*Instructions for the task:*
Your answer must match the material exactly, line for line.

*Input records:*
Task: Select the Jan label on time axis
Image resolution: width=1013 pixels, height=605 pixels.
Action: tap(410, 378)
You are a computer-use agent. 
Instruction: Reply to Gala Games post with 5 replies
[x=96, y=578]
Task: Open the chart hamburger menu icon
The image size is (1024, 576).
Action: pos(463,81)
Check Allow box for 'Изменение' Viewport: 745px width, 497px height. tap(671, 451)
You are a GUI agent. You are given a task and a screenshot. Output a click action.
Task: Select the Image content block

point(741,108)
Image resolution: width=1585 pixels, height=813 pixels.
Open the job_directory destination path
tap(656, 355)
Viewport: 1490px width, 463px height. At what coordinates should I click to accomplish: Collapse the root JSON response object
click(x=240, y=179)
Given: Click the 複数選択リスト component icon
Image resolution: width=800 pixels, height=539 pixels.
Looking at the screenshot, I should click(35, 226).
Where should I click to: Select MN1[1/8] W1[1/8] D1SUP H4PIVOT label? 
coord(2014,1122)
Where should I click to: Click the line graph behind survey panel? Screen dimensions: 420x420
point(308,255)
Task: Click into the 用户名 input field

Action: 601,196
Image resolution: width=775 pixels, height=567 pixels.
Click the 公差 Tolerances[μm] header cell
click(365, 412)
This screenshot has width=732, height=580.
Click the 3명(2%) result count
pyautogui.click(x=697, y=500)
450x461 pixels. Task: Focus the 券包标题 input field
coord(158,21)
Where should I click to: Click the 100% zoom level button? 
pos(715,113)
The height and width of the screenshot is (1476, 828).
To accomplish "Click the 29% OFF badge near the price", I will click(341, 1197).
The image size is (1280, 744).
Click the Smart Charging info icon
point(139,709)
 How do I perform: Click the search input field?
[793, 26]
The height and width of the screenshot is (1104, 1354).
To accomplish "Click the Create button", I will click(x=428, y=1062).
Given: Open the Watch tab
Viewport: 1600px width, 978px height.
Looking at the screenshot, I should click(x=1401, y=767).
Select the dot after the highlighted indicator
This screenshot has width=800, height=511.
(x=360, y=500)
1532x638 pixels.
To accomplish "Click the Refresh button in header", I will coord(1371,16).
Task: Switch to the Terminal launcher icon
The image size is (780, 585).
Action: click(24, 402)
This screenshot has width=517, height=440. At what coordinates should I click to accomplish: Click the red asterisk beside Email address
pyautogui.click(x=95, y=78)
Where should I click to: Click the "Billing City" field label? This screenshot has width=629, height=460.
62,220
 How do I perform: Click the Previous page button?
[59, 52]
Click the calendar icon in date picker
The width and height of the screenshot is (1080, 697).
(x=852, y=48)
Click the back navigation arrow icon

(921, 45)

*Written answer:*
Task: Select the Jan label on time axis
Image resolution: width=1013 pixels, height=605 pixels.
Action: tap(410, 378)
You are a computer-use agent. 
Instruction: Reply to Gala Games post with 5 replies
[x=96, y=578]
Task: Open the chart hamburger menu icon
The image size is (1024, 576).
Action: pos(463,81)
Check Allow box for 'Изменение' Viewport: 745px width, 497px height. tap(671, 451)
You are a GUI agent. You are given a task and a screenshot. Output a click action.
Task: Select the Image content block

point(741,108)
Image resolution: width=1585 pixels, height=813 pixels.
Open the job_directory destination path
tap(656, 355)
Viewport: 1490px width, 463px height. At what coordinates should I click to accomplish: Collapse the root JSON response object
click(x=240, y=179)
Given: Click the 複数選択リスト component icon
Image resolution: width=800 pixels, height=539 pixels.
Looking at the screenshot, I should click(35, 226).
Where should I click to: Select MN1[1/8] W1[1/8] D1SUP H4PIVOT label? 
coord(2014,1122)
Where should I click to: Click the line graph behind survey panel? Screen dimensions: 420x420
point(308,255)
Task: Click into the 用户名 input field

Action: 601,196
Image resolution: width=775 pixels, height=567 pixels.
Click the 公差 Tolerances[μm] header cell
click(365, 412)
This screenshot has width=732, height=580.
Click the 3명(2%) result count
pyautogui.click(x=697, y=500)
450x461 pixels. Task: Focus the 券包标题 input field
coord(158,21)
Where should I click to: Click the 100% zoom level button? 
pos(715,113)
The height and width of the screenshot is (1476, 828).
To accomplish "Click the 29% OFF badge near the price", I will click(341, 1197).
The image size is (1280, 744).
Click the Smart Charging info icon
point(139,709)
 How do I perform: Click the search input field?
[793, 26]
The height and width of the screenshot is (1104, 1354).
To accomplish "Click the Create button", I will click(x=428, y=1062).
Given: Open the Watch tab
Viewport: 1600px width, 978px height.
Looking at the screenshot, I should click(x=1401, y=767).
Select the dot after the highlighted indicator
This screenshot has width=800, height=511.
(x=360, y=500)
1532x638 pixels.
To accomplish "Click the Refresh button in header", I will coord(1371,16).
Task: Switch to the Terminal launcher icon
The image size is (780, 585).
Action: click(24, 402)
This screenshot has width=517, height=440. At what coordinates should I click to accomplish: Click the red asterisk beside Email address
pyautogui.click(x=95, y=78)
Where should I click to: Click the "Billing City" field label? This screenshot has width=629, height=460.
62,220
 How do I perform: Click the Previous page button?
[59, 52]
Click the calendar icon in date picker
The width and height of the screenshot is (1080, 697).
(x=852, y=48)
Click the back navigation arrow icon

(921, 45)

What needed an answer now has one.